===== Material for this task

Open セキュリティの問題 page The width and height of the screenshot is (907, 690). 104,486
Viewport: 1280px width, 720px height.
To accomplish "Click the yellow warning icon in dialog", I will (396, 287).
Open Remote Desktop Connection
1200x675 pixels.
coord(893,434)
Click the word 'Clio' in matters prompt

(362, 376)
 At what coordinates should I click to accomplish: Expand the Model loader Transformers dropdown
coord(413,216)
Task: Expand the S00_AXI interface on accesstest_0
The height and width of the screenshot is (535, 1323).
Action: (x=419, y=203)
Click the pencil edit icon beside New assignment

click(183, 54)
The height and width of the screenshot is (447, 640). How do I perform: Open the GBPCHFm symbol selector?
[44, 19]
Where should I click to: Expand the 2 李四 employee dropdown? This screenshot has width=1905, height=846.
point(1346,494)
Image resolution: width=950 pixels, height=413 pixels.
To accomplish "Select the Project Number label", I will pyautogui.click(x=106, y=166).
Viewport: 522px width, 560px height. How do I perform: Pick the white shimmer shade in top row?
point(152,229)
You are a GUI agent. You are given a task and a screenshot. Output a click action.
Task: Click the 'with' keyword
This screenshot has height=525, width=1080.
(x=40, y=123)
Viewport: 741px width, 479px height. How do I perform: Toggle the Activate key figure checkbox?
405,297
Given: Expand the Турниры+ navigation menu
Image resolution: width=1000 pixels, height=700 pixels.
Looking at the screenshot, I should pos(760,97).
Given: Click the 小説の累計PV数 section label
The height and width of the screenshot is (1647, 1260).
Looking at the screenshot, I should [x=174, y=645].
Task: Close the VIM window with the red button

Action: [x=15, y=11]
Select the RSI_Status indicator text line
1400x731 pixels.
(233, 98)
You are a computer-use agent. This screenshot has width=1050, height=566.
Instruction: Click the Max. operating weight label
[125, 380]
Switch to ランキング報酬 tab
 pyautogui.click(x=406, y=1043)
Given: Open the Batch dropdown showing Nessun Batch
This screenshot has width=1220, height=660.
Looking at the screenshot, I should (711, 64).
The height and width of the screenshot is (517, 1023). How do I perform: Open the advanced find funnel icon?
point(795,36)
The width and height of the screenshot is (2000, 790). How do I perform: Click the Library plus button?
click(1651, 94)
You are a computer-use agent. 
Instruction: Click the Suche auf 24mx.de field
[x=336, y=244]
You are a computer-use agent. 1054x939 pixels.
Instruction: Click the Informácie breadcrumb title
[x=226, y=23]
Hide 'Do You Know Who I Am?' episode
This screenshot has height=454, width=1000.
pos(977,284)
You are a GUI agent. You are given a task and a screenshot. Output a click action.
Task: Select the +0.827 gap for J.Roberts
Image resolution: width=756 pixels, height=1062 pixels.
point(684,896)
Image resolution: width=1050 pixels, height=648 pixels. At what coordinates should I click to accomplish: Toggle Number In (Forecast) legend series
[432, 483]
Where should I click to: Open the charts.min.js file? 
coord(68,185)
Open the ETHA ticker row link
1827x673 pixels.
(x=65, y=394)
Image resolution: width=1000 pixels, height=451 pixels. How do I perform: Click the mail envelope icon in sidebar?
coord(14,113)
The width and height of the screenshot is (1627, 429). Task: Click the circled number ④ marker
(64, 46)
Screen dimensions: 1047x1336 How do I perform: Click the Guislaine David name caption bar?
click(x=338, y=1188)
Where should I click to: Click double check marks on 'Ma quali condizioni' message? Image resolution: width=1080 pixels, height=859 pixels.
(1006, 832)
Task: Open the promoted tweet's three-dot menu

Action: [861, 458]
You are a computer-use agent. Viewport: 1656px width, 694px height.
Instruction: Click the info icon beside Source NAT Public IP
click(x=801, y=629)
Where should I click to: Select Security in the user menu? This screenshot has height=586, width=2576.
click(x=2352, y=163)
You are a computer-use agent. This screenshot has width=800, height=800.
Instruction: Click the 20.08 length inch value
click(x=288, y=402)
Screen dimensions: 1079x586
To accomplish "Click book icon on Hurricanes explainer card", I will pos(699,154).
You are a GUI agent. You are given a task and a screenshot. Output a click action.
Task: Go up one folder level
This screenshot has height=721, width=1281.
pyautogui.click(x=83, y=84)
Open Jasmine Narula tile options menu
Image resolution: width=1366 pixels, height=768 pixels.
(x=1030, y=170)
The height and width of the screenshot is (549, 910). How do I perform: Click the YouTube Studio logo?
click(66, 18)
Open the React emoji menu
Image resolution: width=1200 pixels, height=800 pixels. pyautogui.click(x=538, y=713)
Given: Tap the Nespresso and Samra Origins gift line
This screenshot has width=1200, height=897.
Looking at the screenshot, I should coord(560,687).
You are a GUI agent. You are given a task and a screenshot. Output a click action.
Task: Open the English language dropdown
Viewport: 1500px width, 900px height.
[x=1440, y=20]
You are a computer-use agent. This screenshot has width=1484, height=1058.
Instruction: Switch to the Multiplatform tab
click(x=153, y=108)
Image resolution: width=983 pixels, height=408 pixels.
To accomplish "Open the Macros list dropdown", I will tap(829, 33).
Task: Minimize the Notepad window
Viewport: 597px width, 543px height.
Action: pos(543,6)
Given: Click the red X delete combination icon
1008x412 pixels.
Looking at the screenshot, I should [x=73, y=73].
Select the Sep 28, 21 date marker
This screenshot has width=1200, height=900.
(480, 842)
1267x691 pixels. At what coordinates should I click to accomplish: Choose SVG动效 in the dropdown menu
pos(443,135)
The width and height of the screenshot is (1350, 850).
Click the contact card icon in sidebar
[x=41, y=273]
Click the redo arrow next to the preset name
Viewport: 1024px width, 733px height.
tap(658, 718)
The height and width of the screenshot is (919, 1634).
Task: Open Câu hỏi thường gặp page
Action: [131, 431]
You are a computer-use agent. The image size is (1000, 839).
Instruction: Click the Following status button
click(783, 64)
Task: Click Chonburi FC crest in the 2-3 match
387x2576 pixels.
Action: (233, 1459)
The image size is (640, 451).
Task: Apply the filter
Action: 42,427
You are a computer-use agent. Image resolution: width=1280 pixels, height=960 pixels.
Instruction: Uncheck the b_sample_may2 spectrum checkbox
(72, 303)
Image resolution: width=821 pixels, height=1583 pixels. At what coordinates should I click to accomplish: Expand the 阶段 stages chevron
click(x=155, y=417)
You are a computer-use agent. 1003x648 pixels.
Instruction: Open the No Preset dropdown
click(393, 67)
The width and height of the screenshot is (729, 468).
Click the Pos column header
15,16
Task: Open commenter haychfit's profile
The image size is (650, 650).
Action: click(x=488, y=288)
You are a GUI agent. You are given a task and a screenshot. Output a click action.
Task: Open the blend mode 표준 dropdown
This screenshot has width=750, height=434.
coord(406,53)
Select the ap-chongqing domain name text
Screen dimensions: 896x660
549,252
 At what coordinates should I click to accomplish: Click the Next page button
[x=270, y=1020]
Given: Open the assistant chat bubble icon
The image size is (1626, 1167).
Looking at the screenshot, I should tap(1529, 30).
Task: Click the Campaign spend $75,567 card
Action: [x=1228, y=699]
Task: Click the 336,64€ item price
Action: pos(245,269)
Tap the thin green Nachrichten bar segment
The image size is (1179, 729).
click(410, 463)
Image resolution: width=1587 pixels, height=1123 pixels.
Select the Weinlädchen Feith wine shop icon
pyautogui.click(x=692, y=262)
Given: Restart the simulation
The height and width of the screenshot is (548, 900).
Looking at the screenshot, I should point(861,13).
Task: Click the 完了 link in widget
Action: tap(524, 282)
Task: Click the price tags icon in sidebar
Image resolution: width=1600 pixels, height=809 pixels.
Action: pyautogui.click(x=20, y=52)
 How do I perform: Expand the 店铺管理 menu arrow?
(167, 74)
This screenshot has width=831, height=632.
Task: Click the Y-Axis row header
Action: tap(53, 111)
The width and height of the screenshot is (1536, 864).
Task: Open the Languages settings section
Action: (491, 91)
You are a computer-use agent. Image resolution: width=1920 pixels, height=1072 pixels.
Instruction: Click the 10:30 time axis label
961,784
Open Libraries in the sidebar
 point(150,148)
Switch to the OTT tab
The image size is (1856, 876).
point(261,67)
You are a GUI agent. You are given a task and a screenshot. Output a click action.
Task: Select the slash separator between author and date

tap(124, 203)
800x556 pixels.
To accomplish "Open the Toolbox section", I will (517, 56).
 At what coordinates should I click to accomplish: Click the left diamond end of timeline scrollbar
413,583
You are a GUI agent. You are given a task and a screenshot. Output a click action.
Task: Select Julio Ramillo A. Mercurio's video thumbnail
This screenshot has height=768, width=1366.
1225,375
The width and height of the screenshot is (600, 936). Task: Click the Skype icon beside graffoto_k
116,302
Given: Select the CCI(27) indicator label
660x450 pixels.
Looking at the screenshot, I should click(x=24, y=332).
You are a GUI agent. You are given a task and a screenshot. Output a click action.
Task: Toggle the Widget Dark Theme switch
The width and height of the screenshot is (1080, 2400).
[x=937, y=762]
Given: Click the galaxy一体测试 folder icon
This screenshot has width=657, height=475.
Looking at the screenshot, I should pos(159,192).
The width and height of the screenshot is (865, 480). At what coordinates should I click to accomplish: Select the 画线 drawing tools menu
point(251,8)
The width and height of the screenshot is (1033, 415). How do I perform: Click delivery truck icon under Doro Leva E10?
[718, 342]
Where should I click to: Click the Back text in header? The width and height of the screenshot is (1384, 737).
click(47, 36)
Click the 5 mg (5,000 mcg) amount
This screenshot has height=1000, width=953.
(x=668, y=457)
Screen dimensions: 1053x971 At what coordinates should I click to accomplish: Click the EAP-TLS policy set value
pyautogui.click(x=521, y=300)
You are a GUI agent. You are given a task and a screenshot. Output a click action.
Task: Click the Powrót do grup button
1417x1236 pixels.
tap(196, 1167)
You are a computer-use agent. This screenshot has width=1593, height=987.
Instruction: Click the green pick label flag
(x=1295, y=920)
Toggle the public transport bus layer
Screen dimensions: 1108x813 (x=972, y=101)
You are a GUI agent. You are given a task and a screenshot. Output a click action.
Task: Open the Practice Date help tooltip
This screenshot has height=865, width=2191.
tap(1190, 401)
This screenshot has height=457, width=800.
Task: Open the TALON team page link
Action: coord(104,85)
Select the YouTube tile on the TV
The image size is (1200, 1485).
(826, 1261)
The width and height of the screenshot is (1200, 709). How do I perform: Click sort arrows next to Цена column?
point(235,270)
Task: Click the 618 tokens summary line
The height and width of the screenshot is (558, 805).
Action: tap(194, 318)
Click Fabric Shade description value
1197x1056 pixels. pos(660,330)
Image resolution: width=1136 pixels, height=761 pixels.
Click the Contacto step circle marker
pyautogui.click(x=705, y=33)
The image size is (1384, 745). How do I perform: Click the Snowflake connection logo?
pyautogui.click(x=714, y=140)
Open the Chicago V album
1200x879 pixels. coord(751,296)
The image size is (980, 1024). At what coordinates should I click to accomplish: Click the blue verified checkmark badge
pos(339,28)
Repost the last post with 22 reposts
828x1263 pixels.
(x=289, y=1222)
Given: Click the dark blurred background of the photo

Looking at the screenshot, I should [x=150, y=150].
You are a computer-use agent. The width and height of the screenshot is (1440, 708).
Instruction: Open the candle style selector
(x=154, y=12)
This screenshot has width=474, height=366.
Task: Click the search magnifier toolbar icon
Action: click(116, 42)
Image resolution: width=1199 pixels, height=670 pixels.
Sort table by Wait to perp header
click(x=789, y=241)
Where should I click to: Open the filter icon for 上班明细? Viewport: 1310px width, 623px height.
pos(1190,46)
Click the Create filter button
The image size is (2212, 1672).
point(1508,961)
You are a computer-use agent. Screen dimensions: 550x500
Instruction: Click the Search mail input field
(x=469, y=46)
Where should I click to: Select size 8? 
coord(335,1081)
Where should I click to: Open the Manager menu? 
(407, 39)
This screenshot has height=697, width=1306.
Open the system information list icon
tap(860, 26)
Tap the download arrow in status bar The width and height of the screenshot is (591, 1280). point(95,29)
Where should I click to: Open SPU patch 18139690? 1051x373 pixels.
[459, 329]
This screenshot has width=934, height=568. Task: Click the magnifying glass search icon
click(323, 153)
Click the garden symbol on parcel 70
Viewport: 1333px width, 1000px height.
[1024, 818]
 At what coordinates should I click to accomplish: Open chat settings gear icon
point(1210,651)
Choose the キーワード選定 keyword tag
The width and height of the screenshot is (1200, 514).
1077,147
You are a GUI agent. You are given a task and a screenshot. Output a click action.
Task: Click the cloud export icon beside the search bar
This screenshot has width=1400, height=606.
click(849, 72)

==========

• _Task item_:
If a line of the records above contains the word "folder", count it; then give the total and nothing more.

• _Finished exercise_:
2